1.  We admitted we were powerless over alcohol--that our lives had become unmanageable.


2.  Came to believe that a power greater than ourselves could restore us to safety.


3.  Made a decision to turn our will and our lives to the care of God as we understand him.


4.  Made a searching and fearless moral inventory of ourselves.


5.  Admitted to God, to ourselves, and to another human being the exact nature of our wrongs.


6.  Were entirely ready to have God remove all these defects of character.


7.  Humbly asked Him to remove our shortcomings.


8.  Made a list of all persons we had harmed, and became willing to make amends to them all.


9.  Made direct amends to such people whenever possible, except when to do so would injure them or others.

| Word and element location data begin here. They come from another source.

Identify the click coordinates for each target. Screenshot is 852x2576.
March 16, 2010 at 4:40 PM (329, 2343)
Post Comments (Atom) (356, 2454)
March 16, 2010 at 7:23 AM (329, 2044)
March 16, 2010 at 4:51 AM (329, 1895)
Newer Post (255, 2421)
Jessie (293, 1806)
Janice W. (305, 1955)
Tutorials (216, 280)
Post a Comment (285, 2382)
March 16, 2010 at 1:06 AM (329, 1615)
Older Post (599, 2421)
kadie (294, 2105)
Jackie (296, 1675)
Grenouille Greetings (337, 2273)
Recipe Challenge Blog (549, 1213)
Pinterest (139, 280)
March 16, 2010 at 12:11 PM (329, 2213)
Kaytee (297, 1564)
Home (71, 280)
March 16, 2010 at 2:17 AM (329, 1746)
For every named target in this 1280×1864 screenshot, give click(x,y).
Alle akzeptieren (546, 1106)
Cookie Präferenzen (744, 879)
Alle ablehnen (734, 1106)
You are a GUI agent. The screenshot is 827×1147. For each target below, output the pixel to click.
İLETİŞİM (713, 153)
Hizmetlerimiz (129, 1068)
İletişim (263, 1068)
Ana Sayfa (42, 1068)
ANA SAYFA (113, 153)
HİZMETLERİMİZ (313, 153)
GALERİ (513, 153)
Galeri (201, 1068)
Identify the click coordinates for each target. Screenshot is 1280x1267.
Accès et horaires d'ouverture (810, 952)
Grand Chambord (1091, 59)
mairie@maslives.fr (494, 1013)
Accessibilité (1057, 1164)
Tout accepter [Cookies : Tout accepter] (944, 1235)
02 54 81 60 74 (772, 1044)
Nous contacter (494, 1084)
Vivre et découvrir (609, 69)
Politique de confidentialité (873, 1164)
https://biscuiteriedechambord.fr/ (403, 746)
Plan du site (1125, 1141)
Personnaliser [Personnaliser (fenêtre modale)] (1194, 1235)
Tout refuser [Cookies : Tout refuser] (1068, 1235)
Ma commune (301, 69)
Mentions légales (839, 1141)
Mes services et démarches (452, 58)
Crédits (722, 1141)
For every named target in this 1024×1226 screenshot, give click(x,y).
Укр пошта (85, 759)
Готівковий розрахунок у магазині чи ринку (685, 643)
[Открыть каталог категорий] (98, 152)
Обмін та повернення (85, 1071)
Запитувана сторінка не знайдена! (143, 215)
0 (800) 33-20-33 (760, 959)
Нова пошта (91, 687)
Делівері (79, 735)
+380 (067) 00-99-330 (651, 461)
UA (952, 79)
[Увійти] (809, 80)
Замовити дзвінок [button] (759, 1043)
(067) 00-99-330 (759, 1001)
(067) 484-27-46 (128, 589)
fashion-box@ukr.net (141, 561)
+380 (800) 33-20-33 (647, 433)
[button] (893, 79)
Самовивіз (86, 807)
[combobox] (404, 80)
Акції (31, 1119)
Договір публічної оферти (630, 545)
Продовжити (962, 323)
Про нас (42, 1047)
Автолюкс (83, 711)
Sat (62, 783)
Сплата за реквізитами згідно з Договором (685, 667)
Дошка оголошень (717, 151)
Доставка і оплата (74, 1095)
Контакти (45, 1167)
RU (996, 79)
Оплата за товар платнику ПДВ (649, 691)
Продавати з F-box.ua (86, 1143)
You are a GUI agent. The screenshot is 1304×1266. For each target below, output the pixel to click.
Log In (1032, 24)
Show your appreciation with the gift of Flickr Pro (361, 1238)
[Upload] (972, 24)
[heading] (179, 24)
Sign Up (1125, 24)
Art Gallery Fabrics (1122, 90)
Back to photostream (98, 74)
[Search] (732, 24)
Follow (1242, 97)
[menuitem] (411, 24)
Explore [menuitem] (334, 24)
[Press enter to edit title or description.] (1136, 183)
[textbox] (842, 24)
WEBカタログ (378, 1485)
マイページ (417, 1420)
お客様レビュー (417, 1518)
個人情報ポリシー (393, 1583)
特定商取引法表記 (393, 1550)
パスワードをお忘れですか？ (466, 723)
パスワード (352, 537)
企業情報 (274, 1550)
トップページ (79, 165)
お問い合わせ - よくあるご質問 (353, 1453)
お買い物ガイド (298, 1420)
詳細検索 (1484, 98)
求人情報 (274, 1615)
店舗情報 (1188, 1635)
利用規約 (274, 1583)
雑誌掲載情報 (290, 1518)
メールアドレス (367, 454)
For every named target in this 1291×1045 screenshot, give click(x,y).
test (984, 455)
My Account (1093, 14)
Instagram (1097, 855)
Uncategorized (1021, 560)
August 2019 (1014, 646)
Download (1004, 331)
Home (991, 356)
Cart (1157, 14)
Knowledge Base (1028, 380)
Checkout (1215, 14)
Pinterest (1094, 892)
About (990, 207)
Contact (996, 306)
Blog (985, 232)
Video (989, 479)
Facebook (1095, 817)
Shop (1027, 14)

10. Continued to take personal inventory and when we were wrong to promptly admit it.


11. Sought through prayer and mediation to improve our conscious contact with God as we understand him to be.


12. Having had a spiritual awakening as the result of these steps, we tried to carry the message to alcoholics and to practice these principles in all our affairs.


Following these twelve steps has made Alcoholics Anonymous the only agency that has proved successful in treating alcoholism permentally.


Note: In composing this piece I am indebted to the book "Alcoholics Anonymous"; the quotes concerning Bill's recovery are lifted directly from this book.  I'm also indebted to the YouTube documentary, "Bill W" as well as conversations with two members of my family who are both recovering alcoholics, thanks to the Wilson's 12-Step Program.